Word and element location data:
_____
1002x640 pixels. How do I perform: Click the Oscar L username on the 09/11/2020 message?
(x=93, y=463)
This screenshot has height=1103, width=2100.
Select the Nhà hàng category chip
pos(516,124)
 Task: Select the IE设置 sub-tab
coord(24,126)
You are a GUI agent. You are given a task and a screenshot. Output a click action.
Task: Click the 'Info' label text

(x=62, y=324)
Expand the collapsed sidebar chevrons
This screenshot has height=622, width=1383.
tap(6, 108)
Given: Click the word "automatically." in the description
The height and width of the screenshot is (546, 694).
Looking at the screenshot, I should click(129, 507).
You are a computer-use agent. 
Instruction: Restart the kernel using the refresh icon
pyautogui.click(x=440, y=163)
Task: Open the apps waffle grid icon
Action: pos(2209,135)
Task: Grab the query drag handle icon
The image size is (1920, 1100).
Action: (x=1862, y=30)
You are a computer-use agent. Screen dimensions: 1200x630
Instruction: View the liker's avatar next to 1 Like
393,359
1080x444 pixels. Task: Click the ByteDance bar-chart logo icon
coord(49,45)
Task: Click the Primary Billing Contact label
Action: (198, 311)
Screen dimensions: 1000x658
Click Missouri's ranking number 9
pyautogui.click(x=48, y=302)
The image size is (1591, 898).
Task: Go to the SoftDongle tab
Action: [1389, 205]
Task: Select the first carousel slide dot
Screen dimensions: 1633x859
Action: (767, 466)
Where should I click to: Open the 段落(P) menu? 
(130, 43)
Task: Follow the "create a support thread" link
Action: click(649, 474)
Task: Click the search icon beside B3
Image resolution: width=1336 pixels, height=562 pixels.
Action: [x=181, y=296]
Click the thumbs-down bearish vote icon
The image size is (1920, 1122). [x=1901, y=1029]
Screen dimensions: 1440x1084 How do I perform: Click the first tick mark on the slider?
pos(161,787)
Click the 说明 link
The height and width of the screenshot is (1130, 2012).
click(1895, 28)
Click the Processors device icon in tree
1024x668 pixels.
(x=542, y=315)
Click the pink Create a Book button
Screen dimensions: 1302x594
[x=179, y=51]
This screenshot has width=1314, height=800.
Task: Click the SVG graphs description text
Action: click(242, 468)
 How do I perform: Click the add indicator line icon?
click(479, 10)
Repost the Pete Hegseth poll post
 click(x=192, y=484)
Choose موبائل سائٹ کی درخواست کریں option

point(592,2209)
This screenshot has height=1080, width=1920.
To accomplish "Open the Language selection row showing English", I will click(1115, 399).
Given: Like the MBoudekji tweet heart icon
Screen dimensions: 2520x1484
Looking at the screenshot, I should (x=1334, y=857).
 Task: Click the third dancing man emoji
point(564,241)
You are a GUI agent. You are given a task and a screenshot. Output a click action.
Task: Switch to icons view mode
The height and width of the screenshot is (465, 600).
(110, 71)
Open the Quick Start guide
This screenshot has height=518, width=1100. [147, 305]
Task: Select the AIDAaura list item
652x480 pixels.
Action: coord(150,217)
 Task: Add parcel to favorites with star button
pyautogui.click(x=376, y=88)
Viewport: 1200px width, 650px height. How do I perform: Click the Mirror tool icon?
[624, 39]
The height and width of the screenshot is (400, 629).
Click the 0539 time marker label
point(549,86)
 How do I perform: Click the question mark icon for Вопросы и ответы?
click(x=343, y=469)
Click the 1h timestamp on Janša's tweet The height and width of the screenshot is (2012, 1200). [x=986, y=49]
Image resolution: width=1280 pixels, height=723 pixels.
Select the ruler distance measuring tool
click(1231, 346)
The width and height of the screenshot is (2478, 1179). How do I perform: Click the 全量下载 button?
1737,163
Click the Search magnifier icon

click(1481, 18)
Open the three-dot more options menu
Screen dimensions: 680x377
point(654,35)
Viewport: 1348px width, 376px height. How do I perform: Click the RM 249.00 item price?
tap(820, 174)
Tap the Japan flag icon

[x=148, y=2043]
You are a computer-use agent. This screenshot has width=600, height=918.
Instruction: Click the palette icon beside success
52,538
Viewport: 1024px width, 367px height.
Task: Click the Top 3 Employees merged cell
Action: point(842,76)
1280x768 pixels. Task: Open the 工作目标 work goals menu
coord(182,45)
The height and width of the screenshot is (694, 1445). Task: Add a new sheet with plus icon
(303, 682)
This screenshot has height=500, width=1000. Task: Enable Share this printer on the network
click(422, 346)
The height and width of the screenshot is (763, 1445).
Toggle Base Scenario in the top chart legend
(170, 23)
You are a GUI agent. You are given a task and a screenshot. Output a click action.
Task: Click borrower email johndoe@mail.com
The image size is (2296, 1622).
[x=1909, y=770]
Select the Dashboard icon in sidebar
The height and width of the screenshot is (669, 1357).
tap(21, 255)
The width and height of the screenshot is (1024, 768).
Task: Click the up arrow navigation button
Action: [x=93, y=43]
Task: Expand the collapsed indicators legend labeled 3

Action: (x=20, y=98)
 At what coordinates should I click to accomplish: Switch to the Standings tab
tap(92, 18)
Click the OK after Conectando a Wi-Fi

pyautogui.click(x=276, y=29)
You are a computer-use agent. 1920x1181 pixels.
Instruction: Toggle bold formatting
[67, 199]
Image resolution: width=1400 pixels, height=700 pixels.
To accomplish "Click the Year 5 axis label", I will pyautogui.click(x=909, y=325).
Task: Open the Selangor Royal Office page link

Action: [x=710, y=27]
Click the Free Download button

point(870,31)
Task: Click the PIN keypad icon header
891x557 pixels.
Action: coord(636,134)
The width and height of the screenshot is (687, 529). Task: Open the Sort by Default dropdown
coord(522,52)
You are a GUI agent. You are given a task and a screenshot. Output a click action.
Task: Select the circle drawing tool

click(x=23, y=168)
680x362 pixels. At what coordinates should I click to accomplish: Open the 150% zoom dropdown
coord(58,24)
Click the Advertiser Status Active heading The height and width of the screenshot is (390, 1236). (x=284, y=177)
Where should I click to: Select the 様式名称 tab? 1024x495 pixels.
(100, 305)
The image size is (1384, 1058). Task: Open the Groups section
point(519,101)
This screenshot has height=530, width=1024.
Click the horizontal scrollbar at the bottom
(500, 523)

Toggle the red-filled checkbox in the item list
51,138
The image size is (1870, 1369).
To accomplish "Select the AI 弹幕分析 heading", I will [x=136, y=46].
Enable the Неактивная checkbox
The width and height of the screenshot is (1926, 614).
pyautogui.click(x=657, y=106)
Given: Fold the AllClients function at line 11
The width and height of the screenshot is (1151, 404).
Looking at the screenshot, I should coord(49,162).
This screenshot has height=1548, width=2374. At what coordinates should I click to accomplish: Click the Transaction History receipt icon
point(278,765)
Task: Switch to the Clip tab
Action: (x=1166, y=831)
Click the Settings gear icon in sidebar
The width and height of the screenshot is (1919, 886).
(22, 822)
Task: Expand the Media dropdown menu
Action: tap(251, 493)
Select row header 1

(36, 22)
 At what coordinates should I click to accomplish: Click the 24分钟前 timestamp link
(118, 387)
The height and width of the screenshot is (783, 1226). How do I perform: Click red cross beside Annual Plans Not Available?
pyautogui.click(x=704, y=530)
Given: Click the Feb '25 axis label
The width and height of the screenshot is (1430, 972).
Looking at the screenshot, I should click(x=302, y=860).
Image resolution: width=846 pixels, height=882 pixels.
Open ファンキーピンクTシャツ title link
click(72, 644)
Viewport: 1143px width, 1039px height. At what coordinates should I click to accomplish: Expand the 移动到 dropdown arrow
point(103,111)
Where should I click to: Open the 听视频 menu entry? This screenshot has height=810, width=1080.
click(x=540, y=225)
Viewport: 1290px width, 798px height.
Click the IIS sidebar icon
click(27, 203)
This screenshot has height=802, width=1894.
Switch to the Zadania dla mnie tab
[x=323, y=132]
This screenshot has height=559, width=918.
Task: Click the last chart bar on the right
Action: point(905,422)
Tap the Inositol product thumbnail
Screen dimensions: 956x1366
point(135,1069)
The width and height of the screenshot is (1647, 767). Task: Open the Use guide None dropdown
_____
Starting with the first line of the data and going on through the line containing "The image size is (1920, 1122).", lay out these lines as a numbered list and leave out any blank lines.

| Exercise output |
1. 1002x640 pixels. How do I perform: Click the Oscar L username on the 09/11/2020 message?
2. (x=93, y=463)
3. This screenshot has height=1103, width=2100.
4. Select the Nhà hàng category chip
5. pos(516,124)
6.  Task: Select the IE设置 sub-tab
7. coord(24,126)
8. You are a GUI agent. You are given a task and a screenshot. Output a click action.
9. Task: Click the 'Info' label text
10. (x=62, y=324)
11. Expand the collapsed sidebar chevrons
12. This screenshot has height=622, width=1383.
13. tap(6, 108)
14. Given: Click the word "automatically." in the description
15. The height and width of the screenshot is (546, 694).
16. Looking at the screenshot, I should click(129, 507).
17. You are a computer-use agent. 
18. Instruction: Restart the kernel using the refresh icon
19. pyautogui.click(x=440, y=163)
20. Task: Open the apps waffle grid icon
21. Action: pos(2209,135)
22. Task: Grab the query drag handle icon
23. The image size is (1920, 1100).
24. Action: (x=1862, y=30)
25. You are a computer-use agent. Screen dimensions: 1200x630
26. Instruction: View the liker's avatar next to 1 Like
27. 393,359
28. 1080x444 pixels. Task: Click the ByteDance bar-chart logo icon
29. coord(49,45)
30. Task: Click the Primary Billing Contact label
31. Action: (198, 311)
32. Screen dimensions: 1000x658
33. Click Missouri's ranking number 9
34. pyautogui.click(x=48, y=302)
35. The image size is (1591, 898).
36. Task: Go to the SoftDongle tab
37. Action: [1389, 205]
38. Task: Select the first carousel slide dot
39. Screen dimensions: 1633x859
40. Action: (767, 466)
41. Where should I click to: Open the 段落(P) menu? 
42. (130, 43)
43. Task: Follow the "create a support thread" link
44. Action: click(649, 474)
45. Task: Click the search icon beside B3
46. Image resolution: width=1336 pixels, height=562 pixels.
47. Action: [x=181, y=296]
48. Click the thumbs-down bearish vote icon
49. The image size is (1920, 1122). [x=1901, y=1029]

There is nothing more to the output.